The time has come to once and for all put to rest the notion that crude oil and gasoline are joined at the hip as commodities in solidarity.
Yes, there’s a thin veil of truth to the myth, born of the fact that the latter is refined from the former. But for all practical purposes, it’s prudent to consider each separately from the other. The reason: each is driven by a separate, and at times dissimilar set of supply and demand factors.
Still, the two appear to share a commonality in pricing trend at times, promoting the illusion of equality. But as the news from Iran reminds, the danger in the conceit carries more than a little risk for clear thinking on energy matters.

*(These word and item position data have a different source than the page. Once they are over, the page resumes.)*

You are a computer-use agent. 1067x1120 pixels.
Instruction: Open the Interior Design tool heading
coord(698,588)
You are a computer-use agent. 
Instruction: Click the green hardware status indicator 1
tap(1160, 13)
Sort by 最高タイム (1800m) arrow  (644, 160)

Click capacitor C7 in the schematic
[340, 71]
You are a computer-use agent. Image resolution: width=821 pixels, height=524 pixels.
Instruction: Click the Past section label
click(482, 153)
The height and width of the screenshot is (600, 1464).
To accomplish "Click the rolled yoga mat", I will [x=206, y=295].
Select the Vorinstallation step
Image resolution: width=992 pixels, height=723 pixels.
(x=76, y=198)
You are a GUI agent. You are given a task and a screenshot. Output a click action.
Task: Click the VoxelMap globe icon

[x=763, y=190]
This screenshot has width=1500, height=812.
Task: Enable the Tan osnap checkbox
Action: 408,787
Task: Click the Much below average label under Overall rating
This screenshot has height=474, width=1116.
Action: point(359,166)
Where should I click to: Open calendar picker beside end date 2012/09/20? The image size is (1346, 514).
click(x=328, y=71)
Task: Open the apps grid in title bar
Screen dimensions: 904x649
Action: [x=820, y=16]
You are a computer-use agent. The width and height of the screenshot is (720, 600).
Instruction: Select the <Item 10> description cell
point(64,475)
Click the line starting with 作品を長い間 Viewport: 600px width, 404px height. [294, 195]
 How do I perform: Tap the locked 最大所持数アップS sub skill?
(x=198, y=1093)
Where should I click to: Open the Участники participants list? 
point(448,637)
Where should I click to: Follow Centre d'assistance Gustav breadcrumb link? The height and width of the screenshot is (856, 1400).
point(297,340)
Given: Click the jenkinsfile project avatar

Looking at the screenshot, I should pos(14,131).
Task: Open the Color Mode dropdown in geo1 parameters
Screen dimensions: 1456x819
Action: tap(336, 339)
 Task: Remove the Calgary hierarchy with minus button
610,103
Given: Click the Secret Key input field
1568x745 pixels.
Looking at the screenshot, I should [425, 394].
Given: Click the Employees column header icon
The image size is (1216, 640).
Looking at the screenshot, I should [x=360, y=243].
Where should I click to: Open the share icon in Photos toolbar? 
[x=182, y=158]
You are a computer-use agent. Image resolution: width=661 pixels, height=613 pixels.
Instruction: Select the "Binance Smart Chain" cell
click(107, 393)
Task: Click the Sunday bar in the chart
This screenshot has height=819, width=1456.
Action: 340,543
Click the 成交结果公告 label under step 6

The casual observer may wonder why Iran, home to 10% of the world’s proven oil reserves and second in global crude production, has started rationing gasoline, which has sparked riots and unrest in the country. In fact, there’s no great mystery here.
Iran produces far more crude oil than it consumes domestically, thus its high level of exports. But its domestic gasoline production falls well short of internal demand. The reason should be familiar to Americans, namely, a lack of investment in refineries to slake rising consumption.
Iran in 2005 imported roughly one-third of its domestic gasoline consumption of 400,000 barrels a day, according to the Energy Information Agency. In an odd twist of fate, reliance on foreign gasoline makes Iran the world’s second-largest importer of the fuel after the United States.